+++ Records for processing

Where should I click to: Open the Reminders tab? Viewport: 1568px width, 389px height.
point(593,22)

++++++
+++ Records for processing

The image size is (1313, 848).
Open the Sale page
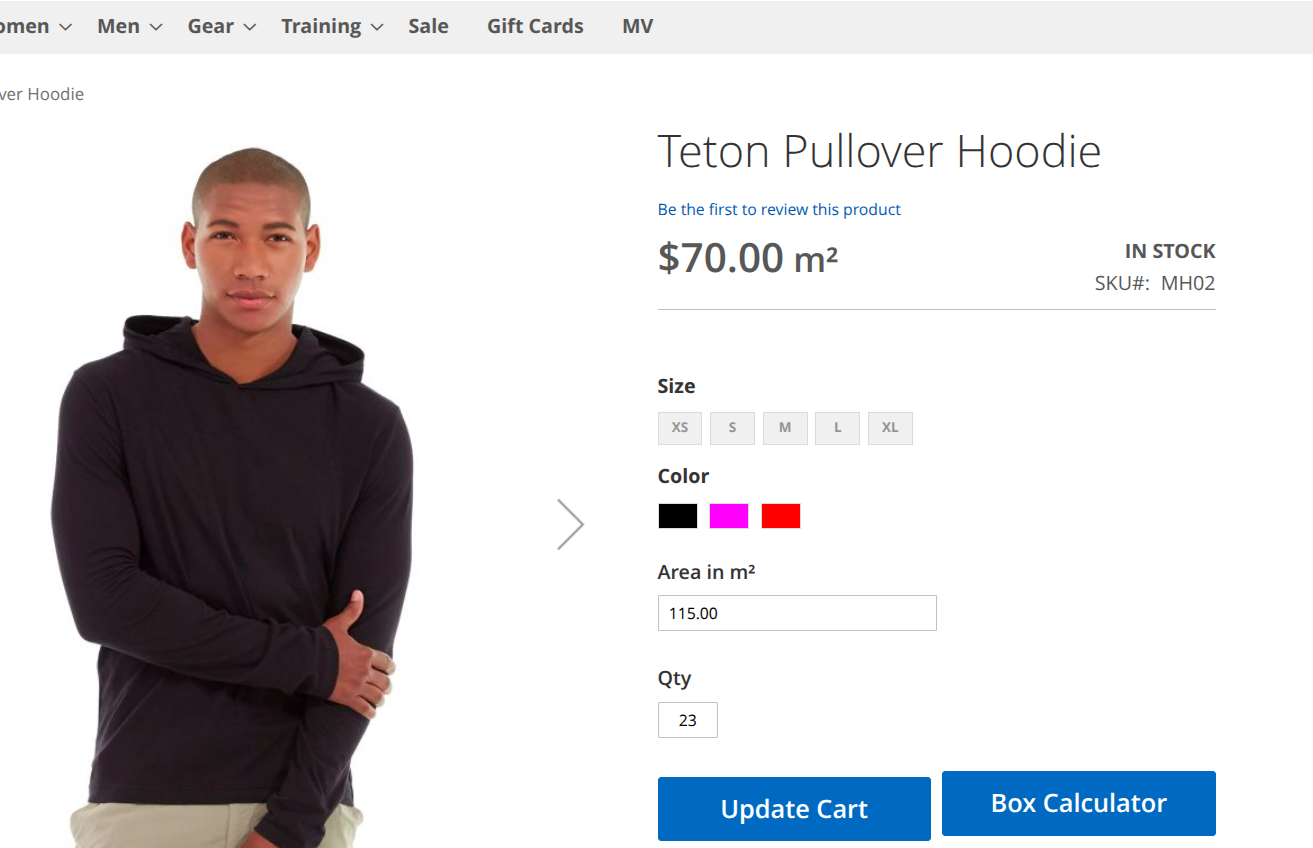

++++++
+++ Records for processing

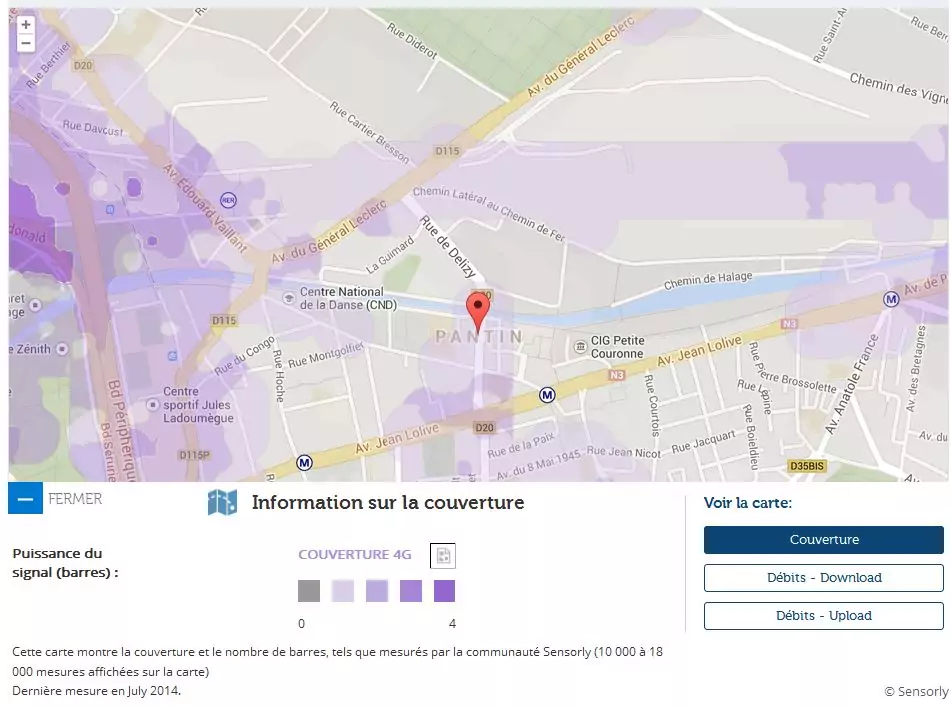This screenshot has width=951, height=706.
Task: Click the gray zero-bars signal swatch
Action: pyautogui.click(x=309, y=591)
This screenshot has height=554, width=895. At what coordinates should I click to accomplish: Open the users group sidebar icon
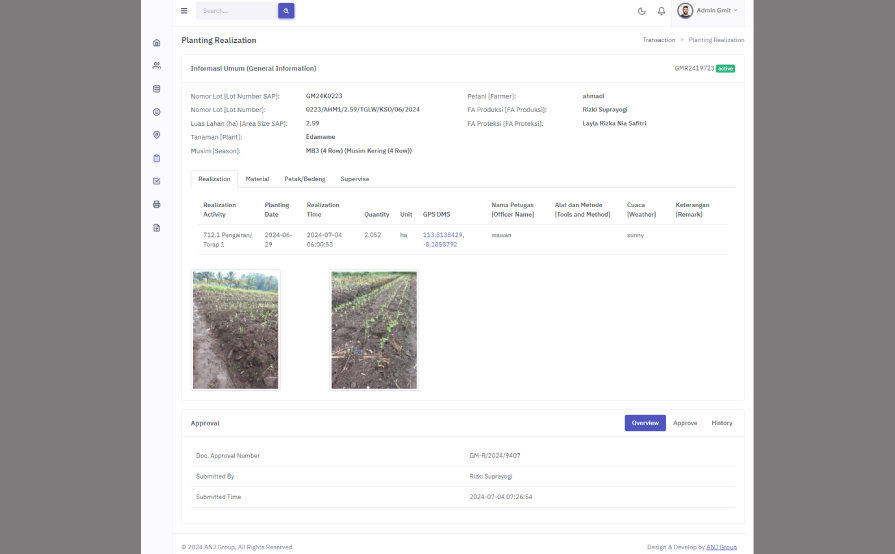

++++++

> _Task directions_: Pick out each line of the entries above that contains the word "Open", and copy those lines out in full. Case counts.

> _Answer below_:
Where should I click to: Open the Reminders tab? Viewport: 1568px width, 389px height.
Open the Sale page
This screenshot has height=554, width=895. At what coordinates should I click to accomplish: Open the users group sidebar icon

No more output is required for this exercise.